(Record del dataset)
· · · · ·
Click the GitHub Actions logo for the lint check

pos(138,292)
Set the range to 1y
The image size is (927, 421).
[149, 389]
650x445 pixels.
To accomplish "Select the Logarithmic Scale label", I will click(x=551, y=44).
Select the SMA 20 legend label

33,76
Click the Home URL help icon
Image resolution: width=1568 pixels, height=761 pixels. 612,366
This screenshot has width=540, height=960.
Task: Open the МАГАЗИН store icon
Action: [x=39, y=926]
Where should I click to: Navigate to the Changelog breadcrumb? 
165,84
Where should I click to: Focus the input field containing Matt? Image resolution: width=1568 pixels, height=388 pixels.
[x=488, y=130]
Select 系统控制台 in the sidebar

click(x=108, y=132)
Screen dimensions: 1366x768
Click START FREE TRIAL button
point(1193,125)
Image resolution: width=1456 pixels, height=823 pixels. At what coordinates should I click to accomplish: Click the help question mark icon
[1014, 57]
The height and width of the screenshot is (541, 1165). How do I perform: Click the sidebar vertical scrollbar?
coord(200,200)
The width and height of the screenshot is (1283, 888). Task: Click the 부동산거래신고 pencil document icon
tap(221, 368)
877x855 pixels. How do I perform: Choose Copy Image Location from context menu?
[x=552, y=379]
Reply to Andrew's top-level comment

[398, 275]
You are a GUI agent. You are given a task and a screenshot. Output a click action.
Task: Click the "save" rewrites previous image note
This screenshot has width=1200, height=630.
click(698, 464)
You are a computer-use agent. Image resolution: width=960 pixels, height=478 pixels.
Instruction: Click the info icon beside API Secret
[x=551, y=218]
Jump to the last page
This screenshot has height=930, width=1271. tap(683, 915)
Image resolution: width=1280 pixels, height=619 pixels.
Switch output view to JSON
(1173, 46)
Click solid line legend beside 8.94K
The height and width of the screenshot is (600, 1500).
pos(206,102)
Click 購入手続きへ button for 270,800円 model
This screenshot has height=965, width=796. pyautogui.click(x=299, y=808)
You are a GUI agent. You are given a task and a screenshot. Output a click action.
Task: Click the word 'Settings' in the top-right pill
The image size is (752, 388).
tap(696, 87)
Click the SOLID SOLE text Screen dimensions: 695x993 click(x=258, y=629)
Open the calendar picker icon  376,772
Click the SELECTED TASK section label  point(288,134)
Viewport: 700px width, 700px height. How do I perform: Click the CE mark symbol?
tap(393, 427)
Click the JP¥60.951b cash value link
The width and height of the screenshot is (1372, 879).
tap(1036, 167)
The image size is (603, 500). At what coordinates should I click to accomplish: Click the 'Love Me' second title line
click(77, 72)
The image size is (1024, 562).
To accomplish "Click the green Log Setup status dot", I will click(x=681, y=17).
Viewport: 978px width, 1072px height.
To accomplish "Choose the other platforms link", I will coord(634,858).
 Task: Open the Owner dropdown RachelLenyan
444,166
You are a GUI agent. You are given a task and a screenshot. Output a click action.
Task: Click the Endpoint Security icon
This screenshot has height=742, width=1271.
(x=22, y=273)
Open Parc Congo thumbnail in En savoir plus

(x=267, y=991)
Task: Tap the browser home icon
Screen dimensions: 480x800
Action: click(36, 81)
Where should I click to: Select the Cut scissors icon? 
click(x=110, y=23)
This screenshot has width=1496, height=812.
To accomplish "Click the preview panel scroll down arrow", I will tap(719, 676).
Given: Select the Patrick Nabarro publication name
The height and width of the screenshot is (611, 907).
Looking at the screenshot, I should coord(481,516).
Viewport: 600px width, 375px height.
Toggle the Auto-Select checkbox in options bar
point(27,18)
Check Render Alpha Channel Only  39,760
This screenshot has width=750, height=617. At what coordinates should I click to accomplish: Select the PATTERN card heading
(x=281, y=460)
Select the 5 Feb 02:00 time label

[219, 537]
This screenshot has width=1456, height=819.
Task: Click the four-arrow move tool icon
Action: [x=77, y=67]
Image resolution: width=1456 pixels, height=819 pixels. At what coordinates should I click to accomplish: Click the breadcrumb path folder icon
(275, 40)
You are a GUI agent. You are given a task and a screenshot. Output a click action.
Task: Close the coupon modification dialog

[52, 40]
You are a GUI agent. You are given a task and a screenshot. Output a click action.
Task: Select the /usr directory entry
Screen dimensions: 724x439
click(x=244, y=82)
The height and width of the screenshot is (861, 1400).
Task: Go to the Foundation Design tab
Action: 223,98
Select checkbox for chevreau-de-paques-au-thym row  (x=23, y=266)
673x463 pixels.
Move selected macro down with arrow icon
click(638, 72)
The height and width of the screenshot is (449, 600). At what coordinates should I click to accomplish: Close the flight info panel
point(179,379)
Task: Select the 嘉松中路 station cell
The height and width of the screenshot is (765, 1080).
· · · · ·
■ Istruzioni del compito:
Per favore, trascrivi senza alcuna modifica le righe qui sopra, partendo da quella che contiene "Click the SELECTED" e arrivando a quella che contiene "tap(1036, 167)", entrambe incluse.

■ Risposta completa:
Click the SELECTED TASK section label  point(288,134)
Viewport: 700px width, 700px height. How do I perform: Click the CE mark symbol?
tap(393, 427)
Click the JP¥60.951b cash value link
The width and height of the screenshot is (1372, 879).
tap(1036, 167)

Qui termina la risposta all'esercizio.